# WORK TASK
Within the entries that follow, show each line where the word "button" occurs.

# DATA TO USE
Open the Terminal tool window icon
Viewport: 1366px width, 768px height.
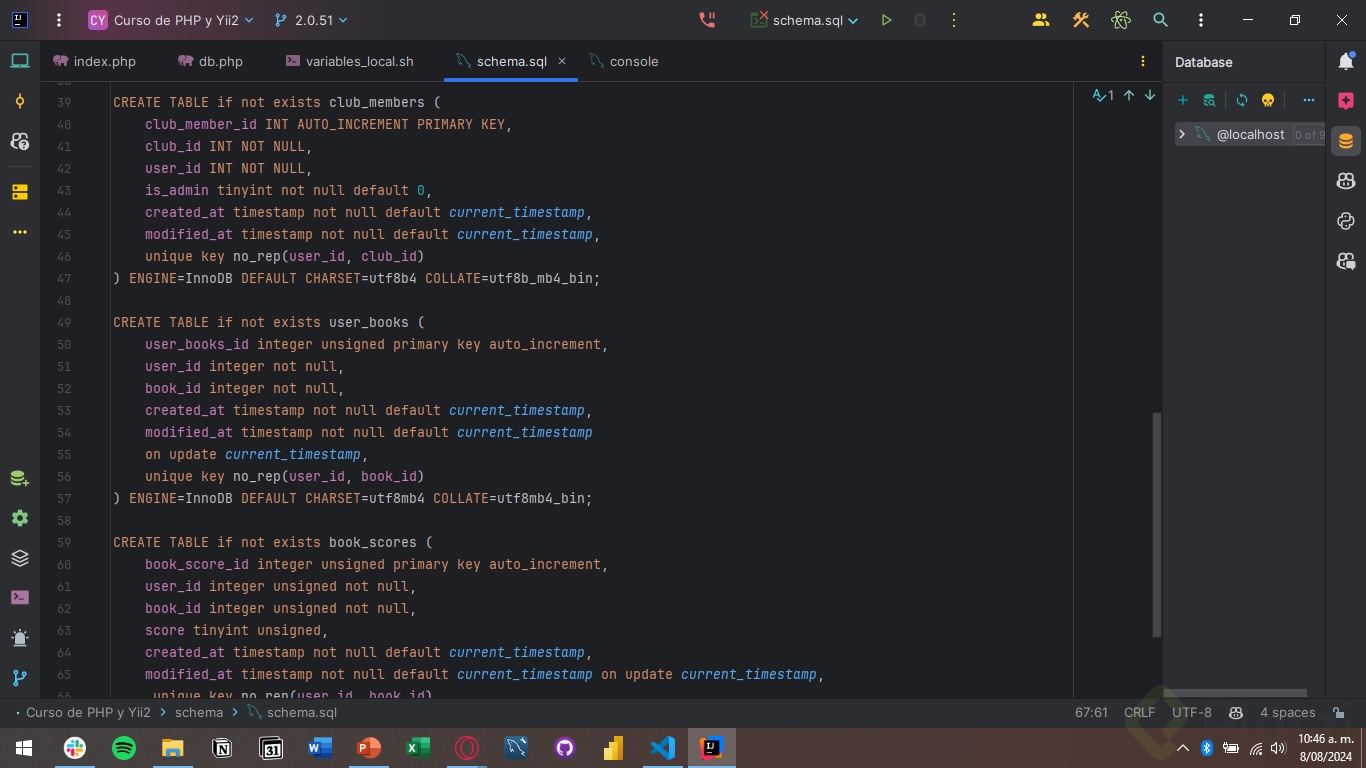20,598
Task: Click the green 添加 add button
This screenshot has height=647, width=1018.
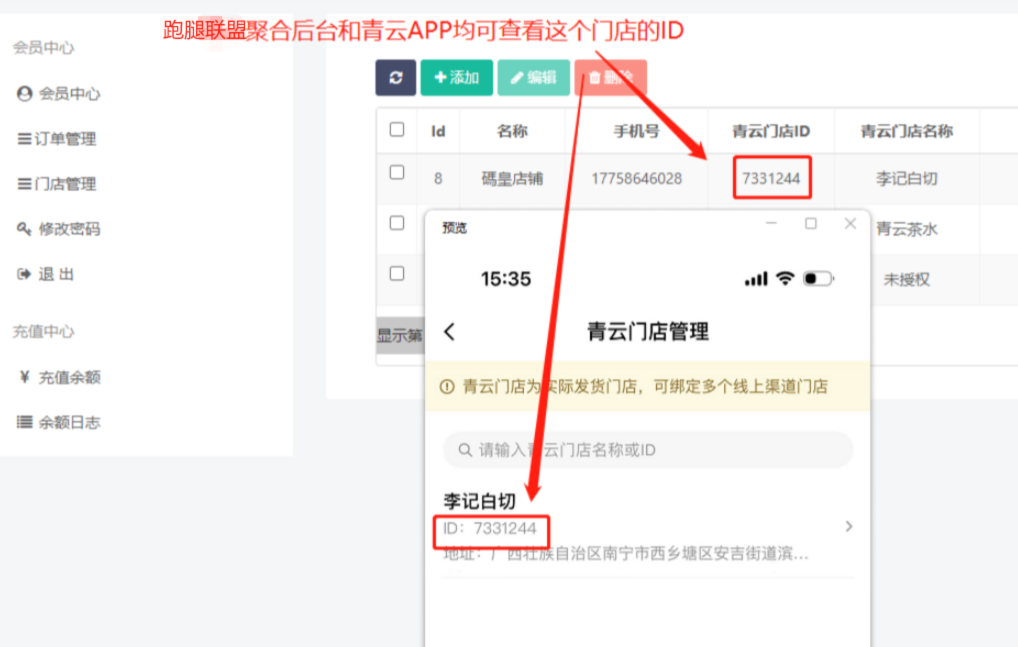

...

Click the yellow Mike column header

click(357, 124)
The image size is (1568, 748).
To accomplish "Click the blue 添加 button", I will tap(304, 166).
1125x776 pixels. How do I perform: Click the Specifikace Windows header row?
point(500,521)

# TASK ANSWER
Task: Click the green 添加 add button
To accomplish "Click the blue 添加 button", I will tap(304, 166).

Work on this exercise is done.